It's not hard to see the difference between bringing a gun to work and bringing one to a club. 

If you bring a gun to school and get caught, you get expelled. If you bring a gun to work and get caught, you get fired.


----------



## GNG (Aug 17, 2002)

futuristxen said:


> To be fair. It was funny.
> 
> I guess I just don't get why everyone is taking all of this so seriously. I don't really get the distinction between bringing a gun to a club or bringing a gun to work. They both seem dumb to me. I don't see why this is such a big deal. Is it because of Plexico Burress? Guys get gun charges all of the time. But the guns were unloaded, he didn't aim them at anyone, and it was part of a practical joke.
> 
> ...


Christ...


----------



## futuristxen (Jun 26, 2003)

Cinco de Mayo said:


> Christ...


Am I really that crazy for this? It seems like everyone thinks this is a big big deal. But I really don't get it. Why does everyone else care so much about this, and why do I think it's a relatively minor thing? What am I missing?

You think this is serious. Can you put it in context of how serious? Is it as serious as A-Rod admiting to steroid use? Michael Phelps smoking pot? Ray Lewis being at the scene of a murder? Like where on the scale are we putting this? Is this the worst thing anyone has done in modern basketball? Is it the worst thing this decade?


----------



## Diable (Apr 26, 2005)

When you begin to conflate one thing with another that's a sure sign that your argument stinks. Ray Lewis was at the scene of a brawl in a parking lot in which someone died under circumstances which have never been made precisely clear. To say he was at the scene of a murder is simply untrue.
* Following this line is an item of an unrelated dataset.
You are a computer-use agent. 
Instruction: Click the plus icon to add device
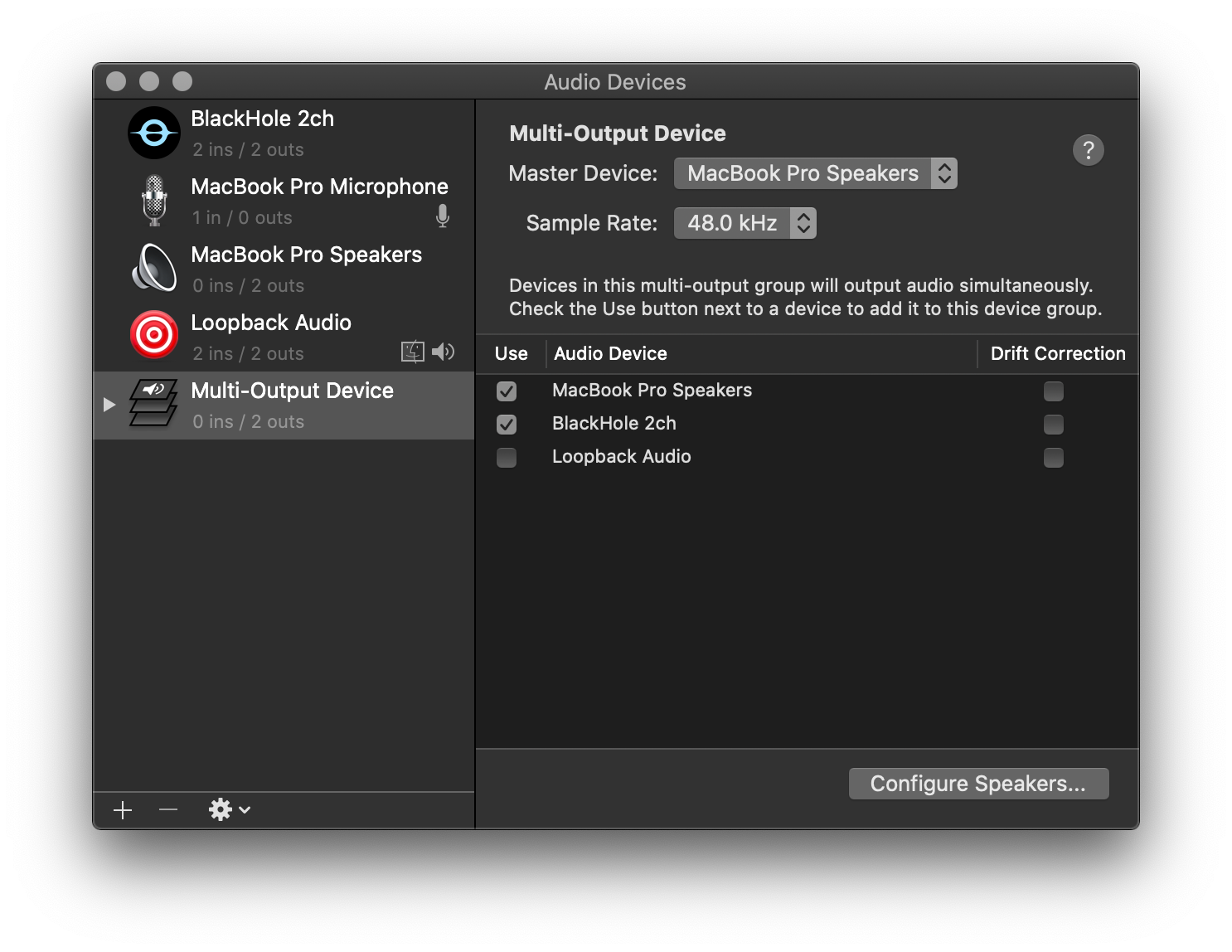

To bring something that happened to him in the past into this is clearly an effort to evade the facts of this situation.


Gilbert Arenas didn't murder anyone in a parking lot and neither did Ray Lewis, but Gilbert Arenas has admitted that he's guilty of what he's been accused of. In fact there have been reports today that the entire incident may have captured on videotape. Ray Lewis' case was adjudicated and he was cleared of the charges against him. When this case is adjudicated Gilbert Arenas better pray for mercy because he's clearly guilty and he's clearly going to be punished by the authorities and the NBA.


----------



## gi0rdun (May 31, 2007)

Would anyone wear this on a t-shirt?


----------



## Hyperion (Dec 5, 2006)

futuristxen said:


> Am I really that crazy for this? It seems like everyone thinks this is a big big deal. But I really don't get it. Why does everyone else care so much about this, and why do I think it's a relatively minor thing? What am I missing?
> 
> You think this is serious. Can you put it in context of how serious? Is it as serious as A-Rod admiting to steroid use? Michael Phelps smoking pot? Ray Lewis being at the scene of a murder? Like where on the scale are we putting this? Is this the worst thing anyone has done in modern basketball? Is it the worst thing this decade?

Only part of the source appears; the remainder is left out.